Sediment that is unequal in composition and color and indicates an abundance of various juices is not good. The smaller its particles, the worse the sediment, for this indicates that nature is capable of expelling matter only after its particles have decreased. Often the smoothness of the sediment is a more favorable sign than whiteness, and often the patient whose sediment is reddish, but smooth, survives, and the one who has the sediment is whitish, but uneven, crushed, dies, and truly the good quality of the composition predisposes the matter to expulsion more than good quality her colors. The smoothness of the sediment also indicates that the juices have not suffered much from the disease, and good sediment, if its particles are small, also indicates that nature has worked hard on it, and the disease has not affected it.

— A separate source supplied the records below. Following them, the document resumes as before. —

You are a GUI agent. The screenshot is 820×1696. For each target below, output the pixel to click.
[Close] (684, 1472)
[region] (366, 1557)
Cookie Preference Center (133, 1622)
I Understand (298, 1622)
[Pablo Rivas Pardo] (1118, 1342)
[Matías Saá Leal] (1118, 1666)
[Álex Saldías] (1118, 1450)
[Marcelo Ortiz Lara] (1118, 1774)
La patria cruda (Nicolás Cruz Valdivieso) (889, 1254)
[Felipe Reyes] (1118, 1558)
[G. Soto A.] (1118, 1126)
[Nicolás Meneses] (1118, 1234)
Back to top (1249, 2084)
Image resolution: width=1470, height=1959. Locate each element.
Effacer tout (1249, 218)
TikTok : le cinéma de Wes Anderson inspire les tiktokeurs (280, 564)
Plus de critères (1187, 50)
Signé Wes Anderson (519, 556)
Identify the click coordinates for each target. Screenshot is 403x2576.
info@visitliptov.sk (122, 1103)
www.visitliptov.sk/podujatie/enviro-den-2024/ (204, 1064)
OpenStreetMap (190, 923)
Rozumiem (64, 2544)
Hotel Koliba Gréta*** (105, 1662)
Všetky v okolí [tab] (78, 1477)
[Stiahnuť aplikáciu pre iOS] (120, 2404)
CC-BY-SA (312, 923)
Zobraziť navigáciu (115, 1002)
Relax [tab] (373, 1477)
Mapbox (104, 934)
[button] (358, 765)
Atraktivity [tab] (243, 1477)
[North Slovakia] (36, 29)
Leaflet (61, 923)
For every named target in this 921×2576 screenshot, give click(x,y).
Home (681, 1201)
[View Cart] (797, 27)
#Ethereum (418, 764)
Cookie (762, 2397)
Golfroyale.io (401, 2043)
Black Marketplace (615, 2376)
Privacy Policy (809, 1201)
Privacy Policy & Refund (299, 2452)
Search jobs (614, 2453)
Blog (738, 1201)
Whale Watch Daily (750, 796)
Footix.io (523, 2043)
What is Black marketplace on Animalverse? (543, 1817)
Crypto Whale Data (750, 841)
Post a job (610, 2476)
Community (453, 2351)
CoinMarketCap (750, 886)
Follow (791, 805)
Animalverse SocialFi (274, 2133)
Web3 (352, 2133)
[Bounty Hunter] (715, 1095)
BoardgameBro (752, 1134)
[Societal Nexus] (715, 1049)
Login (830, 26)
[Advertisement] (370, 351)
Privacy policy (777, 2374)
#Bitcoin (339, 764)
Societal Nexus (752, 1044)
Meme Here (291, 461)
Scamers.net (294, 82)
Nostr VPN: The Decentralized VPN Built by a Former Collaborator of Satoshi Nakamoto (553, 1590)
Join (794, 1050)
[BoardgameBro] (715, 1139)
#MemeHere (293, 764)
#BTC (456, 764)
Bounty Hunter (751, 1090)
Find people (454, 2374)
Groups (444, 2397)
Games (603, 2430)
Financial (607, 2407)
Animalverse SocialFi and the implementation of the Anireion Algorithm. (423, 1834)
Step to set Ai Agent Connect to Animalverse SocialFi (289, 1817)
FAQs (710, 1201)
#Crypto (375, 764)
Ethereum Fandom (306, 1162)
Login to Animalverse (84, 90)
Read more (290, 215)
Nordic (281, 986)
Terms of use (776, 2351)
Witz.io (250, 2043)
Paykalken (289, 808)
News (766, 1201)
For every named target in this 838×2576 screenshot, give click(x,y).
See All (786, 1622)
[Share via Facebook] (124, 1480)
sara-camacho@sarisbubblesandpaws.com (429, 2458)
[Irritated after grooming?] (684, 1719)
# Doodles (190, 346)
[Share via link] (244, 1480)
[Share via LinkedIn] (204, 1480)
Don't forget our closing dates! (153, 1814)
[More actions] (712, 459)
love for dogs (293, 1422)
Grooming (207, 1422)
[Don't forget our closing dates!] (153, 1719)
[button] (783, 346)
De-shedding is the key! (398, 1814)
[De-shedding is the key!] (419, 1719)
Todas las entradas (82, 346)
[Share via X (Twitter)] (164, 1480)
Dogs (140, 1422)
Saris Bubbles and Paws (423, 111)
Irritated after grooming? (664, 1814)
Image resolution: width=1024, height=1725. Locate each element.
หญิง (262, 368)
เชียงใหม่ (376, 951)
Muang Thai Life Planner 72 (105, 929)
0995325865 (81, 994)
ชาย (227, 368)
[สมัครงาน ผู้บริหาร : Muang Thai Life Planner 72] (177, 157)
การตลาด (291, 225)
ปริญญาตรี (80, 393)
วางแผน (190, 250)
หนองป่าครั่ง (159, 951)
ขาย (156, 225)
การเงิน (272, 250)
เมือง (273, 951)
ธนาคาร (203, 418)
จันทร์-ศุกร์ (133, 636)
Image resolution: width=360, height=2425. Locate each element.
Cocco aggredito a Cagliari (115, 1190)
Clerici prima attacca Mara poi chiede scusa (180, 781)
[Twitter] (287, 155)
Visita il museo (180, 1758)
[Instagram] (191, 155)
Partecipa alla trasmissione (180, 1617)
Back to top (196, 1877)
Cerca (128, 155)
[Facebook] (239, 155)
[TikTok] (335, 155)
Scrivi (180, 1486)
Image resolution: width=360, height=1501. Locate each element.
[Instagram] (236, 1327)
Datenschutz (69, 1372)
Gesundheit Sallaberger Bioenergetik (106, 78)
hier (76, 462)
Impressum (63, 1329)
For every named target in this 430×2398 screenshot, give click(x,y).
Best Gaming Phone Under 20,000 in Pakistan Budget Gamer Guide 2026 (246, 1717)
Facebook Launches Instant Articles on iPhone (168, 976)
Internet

Foamy, scale-covered sediment, the whiteness of which is due to the admixture of air, is very bad and goes beyond the limits of what is natural; damp sediment is also not good. Sediment with a thin, moving top layer is better than solid sediment with a flat surface, and more clearly indicates that the disease is acute, quickly reaching its limit. A sediment existing from the very beginning, which is not preceded by liquid urine devoid of impurities, indicates an abundance of juice, but not its maturity. On the contrary, copious sediment should appear after ripening, after the urine was at first liquid and after there was little sediment; if this is not the case, then the thick, sediment-giving matter is abundant and will kill the patient faster.
Colored urine that does not come from sediment also does not indicate well-being or maturity. This sometimes happens due to pain or fever, or fasting, because in a fasting person the urine is more colored and the sediment is heavier. A red precipitate indicates an abundance of blood and delayed maturation; in acute fevers, such a sediment is accompanied by severe melancholy and depression. If it lasts up to forty days, then the illness lasts a long time, and there is no hope that there will be a crisis even on the sixtieth day.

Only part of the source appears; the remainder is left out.